SUMMARY OF WITNESS STATEMENT

  • Mr. Chilson highlighted record-breaking investment in AI startups, with $97 billion raised last year and dozens of companies securing over $100 million each. Chilson emphasized that competition remains vibrant, with open-source models, falling prices, and rapid democratization of powerful tools benefiting consumers and small businesses. He warned that poorly designed regulations—particularly at the state level—could entrench incumbents and hinder innovation.

  • Mr. Coniglio argued that U.S. policy should avoid replicating the European Union’s regulatory missteps, which he claimed led to diminished tech leadership and economic decline. He acknowledged concerns about algorithmic collusion and vertical integration but pointed out that current antitrust tools, including AI-assisted detection, are sufficient.
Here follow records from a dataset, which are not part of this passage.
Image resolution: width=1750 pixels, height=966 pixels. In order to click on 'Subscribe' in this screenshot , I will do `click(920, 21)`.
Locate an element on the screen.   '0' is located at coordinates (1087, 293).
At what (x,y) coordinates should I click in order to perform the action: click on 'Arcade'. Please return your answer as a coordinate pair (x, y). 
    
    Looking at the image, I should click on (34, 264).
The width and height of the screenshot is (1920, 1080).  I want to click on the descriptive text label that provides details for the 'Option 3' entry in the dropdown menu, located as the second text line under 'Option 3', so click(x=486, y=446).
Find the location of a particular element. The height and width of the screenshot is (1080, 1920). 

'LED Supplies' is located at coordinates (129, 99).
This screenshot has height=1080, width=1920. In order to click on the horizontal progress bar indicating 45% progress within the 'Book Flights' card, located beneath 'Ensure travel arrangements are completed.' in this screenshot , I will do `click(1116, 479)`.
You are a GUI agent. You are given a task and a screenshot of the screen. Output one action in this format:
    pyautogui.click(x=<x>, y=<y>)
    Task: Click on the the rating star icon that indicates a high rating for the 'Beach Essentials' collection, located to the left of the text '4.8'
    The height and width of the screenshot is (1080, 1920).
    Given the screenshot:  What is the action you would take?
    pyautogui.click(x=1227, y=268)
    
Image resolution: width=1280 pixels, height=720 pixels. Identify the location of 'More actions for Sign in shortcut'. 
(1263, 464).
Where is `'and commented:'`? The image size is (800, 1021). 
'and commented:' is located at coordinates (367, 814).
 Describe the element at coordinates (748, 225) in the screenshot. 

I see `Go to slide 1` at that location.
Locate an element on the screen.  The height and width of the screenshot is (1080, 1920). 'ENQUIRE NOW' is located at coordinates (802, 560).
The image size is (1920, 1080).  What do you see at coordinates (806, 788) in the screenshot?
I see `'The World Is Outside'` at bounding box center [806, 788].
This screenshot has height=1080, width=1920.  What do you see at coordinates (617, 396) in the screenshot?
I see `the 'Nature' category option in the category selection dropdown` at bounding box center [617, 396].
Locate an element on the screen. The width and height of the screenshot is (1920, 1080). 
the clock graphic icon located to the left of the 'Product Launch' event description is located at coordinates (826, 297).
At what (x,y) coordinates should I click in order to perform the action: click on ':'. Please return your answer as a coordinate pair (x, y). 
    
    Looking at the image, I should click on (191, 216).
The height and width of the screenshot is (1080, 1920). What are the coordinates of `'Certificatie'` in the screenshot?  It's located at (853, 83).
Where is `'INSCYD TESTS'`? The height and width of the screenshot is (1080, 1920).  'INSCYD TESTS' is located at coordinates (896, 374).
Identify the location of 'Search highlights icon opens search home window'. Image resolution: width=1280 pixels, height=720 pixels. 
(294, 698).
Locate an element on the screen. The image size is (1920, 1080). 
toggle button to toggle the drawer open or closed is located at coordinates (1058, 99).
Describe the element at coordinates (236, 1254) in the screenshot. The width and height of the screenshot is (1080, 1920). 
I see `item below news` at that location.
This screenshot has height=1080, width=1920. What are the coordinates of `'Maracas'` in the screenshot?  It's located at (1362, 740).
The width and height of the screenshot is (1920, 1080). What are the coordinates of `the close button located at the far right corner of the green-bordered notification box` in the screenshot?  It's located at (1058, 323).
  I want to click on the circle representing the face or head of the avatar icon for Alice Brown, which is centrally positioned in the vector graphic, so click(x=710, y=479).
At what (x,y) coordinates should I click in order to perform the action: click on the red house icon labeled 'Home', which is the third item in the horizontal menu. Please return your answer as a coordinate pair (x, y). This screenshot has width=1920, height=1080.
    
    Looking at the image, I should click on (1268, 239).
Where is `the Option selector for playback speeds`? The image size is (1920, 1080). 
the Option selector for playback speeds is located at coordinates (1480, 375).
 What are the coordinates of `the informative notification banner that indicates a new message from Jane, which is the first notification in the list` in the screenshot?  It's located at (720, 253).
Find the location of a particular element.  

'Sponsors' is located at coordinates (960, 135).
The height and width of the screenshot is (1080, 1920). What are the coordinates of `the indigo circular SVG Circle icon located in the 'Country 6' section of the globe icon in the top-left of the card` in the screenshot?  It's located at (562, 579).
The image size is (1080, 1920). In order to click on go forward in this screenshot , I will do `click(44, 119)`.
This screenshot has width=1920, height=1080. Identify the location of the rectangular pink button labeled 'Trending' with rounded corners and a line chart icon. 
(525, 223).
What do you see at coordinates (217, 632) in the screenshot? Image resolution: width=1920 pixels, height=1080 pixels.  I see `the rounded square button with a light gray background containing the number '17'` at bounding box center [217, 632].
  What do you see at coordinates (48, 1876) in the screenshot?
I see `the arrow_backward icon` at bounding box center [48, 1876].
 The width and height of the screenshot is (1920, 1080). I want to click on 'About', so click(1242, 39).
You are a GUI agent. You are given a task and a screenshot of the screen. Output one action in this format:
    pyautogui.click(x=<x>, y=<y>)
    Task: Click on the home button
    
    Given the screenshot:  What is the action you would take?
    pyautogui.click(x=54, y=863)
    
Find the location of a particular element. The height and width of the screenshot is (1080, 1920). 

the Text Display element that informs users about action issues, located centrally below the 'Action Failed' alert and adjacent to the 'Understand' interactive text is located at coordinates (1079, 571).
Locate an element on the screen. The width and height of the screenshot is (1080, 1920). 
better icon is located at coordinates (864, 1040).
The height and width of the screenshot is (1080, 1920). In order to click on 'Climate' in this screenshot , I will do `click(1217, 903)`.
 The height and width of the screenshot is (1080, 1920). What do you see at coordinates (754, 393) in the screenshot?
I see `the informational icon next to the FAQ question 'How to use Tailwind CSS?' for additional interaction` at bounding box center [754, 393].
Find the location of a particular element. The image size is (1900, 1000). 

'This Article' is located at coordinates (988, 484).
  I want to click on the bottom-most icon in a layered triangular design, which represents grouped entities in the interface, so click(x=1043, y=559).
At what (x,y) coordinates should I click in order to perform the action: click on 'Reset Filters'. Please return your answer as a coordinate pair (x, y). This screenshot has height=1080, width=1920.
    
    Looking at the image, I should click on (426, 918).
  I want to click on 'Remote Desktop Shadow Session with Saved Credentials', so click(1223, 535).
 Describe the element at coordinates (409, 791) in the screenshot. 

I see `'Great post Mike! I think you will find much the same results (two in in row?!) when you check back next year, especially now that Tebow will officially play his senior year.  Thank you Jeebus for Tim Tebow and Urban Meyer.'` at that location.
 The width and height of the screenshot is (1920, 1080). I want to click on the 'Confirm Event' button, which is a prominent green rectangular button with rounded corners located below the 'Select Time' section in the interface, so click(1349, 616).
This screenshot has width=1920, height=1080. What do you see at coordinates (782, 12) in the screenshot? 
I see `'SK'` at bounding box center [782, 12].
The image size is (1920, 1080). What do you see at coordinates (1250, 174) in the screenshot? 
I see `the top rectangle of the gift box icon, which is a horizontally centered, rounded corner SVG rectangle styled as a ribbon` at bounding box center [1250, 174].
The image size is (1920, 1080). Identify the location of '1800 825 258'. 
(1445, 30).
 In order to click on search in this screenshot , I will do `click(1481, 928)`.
Coniglio advocated for a consistent, innovation-oriented approach to antitrust enforcement that focuses on collusion and exclusionary conduct while resisting premature assumptions about AI market failures.

  • Ms. Melugin argued that regulators cannot predict how AI markets will evolve and pointed to past tech antitrust cases—such as IBM and Microsoft—as ineffective or outdated due to the fast pace of innovation. Melugin praised the U.S. consumer welfare approach, contrasting it with the European model, which she claimed resulted in regulatory overreach and a weak tech sector.

  • Mr. Bedoya warned that current AI practices may harm competition and worker rights by restricting startup access to cloud services, violating privacy laws in the rush to gather data, and using workers’ voices and likenesses to train AI replacements without consent. He urged Congress to consider AI’s impact not only on markets but also on worker dignity.

SUMMARY OF KEY Q&A

  • Chairman Fitzgerald asked why the U.S. should avoid replicating the EU’s AI regulatory model. Ms. Melugin responded that EU regulations such as the GDPR and AI Act have chilled innovation, disproportionately burdened smaller firms, and driven companies like Bird to leave the EU. She emphasized that U.S. leadership in AI depends on balancing large-scale innovation with startup agility, which heavy-handed regulations would stifle.

  • Ranking Member Nadler asked how Trump’s attempt to remove FTC commissioners impacted consumers, and Mr. Bedoya said it delayed a key case alleging PBMs colluded to raise insulin prices. Bedoya also warned that firms using shared pricing software pose antitrust risks even without direct collusion. He defended early FTC involvement in tech markets, citing the Nvidia-Arm merger as a success. On AI’s impact on workers, he called for stronger workplace protections against surveillance and automated replacement.

  • Rep. Correa emphasized the importance of university research and immigrant talent to AI innovation. Mr. Chilson and Mr. Coniglio agreed, warning that cuts to research or immigration barriers would harm U.S. competitiveness.

  • Rep. Hageman questioned China’s AI strategy and EU regulations. Mr. Chilson said China’s top-down model lacks U.S.-style innovation, while Mr. Coniglio warned EU rules unfairly target American firms and act as trade barriers.

  • Rep. Balint asked about AI’s impact on workers and renters. Mr. Bedoya cited job displacement fears and rent inflation driven by algorithmic coordination, urging stronger protections without stifling innovation.

  • Rep. Harris praised Trump’s AI EO and asked how it differed from Biden’s. Mr. Chilson said Trump’s focused on innovation, while Biden’s emphasized regulation, and recommended curbing conflicting state AI laws.

  • Rep. Garcia raised labor concerns tied to deregulation. Mr. Bedoya described workers being unfairly judged and replaced by AI, calling for workplace privacy laws and limits on automated management.

  • Rep. Cline asked about overregulation and IP theft. Ms. Melugin warned excessive rules could cede ground to China, supported enforcement against IP theft, and called for measured updates to copyright law.

  • Rep. Johnson raised concerns about Musk’s access to federal data. Mr. Bedoya warned that once sensitive data enters AI models, it’s nearly impossible to remove, and called for stronger data safeguards.

  • Rep. Jordan accused the FTC of overreach in requesting journalist names and audit pressure. Mr. Chilson agreed it was inappropriate and raised concerns about potential political coercion.